_Instruction_
Present the lines starting with the line that contains "You are a computer-use agent. The width" and going on through the line that contains "tap(753, 395)" as a JSON list of strings, one string per line, with blank lines left out.

_Source material_
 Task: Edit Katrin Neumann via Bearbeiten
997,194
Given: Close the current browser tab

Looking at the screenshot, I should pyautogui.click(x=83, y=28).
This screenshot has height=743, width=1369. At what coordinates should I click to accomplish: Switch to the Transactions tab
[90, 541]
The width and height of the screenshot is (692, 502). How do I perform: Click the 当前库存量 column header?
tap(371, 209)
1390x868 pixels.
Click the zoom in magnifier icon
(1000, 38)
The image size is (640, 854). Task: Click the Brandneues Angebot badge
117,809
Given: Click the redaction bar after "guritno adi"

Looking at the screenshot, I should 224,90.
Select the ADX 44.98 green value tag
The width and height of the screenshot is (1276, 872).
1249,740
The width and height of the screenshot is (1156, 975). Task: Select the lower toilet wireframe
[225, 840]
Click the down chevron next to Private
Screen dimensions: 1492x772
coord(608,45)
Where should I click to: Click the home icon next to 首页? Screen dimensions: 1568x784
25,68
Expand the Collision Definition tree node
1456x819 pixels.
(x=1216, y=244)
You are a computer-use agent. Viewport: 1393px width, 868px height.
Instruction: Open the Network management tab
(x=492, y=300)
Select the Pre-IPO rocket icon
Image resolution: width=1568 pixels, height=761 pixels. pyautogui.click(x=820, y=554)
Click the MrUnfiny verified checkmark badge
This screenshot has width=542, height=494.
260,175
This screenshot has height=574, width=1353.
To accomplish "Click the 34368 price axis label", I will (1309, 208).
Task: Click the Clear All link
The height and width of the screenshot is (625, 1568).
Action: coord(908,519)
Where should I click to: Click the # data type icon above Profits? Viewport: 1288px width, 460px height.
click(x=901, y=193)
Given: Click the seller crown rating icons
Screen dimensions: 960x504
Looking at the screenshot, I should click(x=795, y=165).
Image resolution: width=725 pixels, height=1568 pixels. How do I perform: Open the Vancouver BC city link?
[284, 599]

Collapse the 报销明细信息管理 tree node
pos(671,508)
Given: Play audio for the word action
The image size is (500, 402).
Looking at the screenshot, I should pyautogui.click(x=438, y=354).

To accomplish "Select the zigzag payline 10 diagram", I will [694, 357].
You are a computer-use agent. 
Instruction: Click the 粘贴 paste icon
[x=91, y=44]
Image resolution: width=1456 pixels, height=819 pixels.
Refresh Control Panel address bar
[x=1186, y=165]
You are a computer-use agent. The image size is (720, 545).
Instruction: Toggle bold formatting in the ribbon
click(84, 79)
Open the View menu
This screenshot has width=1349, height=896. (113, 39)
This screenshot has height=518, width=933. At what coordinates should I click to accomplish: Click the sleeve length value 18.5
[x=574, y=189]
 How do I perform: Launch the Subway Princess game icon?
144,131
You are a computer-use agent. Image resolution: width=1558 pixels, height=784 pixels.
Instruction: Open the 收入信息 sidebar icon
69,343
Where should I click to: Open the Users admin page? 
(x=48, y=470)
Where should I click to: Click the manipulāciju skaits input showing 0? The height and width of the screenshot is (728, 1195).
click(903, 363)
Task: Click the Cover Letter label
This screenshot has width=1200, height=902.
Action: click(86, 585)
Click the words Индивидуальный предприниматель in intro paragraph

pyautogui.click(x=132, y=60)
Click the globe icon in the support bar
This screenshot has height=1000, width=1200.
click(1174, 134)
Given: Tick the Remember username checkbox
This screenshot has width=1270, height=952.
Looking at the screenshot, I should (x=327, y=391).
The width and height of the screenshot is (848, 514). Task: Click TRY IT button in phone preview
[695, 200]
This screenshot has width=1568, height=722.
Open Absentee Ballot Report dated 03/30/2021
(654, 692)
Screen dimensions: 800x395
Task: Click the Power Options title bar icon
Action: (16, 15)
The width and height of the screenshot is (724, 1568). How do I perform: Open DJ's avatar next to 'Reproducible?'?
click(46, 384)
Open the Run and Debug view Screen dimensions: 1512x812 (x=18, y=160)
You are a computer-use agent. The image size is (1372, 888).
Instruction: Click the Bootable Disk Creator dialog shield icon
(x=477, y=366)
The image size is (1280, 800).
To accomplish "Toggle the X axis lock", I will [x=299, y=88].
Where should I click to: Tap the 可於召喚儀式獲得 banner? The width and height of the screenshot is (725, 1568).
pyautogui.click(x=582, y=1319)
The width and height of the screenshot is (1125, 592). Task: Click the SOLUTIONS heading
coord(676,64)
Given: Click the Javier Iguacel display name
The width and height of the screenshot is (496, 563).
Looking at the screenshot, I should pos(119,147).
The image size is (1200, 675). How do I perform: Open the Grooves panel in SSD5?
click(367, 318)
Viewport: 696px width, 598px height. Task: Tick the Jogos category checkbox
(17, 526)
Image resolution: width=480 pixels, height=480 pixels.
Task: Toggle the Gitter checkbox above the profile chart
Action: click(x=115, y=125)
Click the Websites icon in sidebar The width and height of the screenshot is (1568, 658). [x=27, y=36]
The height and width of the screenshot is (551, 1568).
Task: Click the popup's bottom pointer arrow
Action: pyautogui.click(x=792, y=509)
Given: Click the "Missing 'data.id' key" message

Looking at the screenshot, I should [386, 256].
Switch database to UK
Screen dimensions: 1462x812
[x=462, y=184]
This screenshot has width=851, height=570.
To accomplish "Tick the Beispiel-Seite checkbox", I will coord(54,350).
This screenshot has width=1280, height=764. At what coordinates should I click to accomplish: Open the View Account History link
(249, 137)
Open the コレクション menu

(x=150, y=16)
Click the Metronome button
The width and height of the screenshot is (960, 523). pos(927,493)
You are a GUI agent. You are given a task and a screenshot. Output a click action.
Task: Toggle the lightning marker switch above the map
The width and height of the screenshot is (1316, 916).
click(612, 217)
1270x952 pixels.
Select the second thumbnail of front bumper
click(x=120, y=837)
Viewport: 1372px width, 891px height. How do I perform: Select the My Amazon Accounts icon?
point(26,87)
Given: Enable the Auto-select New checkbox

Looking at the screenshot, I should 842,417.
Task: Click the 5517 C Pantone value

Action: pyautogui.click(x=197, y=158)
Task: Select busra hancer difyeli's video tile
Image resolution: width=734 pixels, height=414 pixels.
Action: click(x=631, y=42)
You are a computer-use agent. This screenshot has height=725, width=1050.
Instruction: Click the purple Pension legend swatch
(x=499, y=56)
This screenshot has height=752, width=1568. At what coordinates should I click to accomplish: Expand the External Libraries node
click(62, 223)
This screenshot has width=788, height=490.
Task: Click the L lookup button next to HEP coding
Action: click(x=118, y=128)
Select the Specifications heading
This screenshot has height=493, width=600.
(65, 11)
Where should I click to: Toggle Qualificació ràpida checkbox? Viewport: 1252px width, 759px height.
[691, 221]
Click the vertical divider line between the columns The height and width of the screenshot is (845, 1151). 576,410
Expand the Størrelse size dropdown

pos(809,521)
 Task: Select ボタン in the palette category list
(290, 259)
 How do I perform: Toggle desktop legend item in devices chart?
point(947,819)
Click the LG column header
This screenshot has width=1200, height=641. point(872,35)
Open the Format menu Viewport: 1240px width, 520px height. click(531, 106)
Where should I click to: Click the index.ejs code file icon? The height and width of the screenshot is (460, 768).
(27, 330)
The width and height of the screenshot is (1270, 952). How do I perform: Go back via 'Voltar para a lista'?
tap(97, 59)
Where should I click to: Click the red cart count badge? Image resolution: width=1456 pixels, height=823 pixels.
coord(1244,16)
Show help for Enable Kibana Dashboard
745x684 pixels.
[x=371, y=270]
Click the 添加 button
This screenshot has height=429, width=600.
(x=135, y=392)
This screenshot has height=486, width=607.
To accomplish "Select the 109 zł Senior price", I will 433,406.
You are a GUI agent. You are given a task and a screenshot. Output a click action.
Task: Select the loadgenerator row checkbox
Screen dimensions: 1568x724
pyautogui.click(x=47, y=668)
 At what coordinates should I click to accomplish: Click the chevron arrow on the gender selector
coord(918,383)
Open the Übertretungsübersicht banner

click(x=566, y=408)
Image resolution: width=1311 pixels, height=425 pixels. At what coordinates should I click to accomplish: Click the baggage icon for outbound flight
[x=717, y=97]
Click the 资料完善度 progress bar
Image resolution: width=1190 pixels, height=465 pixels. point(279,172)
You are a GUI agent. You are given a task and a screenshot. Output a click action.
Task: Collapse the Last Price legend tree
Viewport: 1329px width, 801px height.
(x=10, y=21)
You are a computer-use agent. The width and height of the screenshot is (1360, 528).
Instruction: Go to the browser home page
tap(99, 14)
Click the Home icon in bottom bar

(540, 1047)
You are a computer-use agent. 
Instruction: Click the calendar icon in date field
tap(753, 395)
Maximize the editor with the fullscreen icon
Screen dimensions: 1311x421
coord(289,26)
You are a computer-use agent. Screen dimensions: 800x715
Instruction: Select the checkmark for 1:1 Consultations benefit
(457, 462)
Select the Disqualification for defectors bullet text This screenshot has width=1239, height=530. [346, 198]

_Solution for this exercise_
[
  "You are a computer-use agent. The width and height of the screenshot is (1360, 528).",
  "Instruction: Go to the browser home page",
  "tap(99, 14)",
  "Click the Home icon in bottom bar",
  "(540, 1047)",
  "You are a computer-use agent. ",
  "Instruction: Click the calendar icon in date field",
  "tap(753, 395)"
]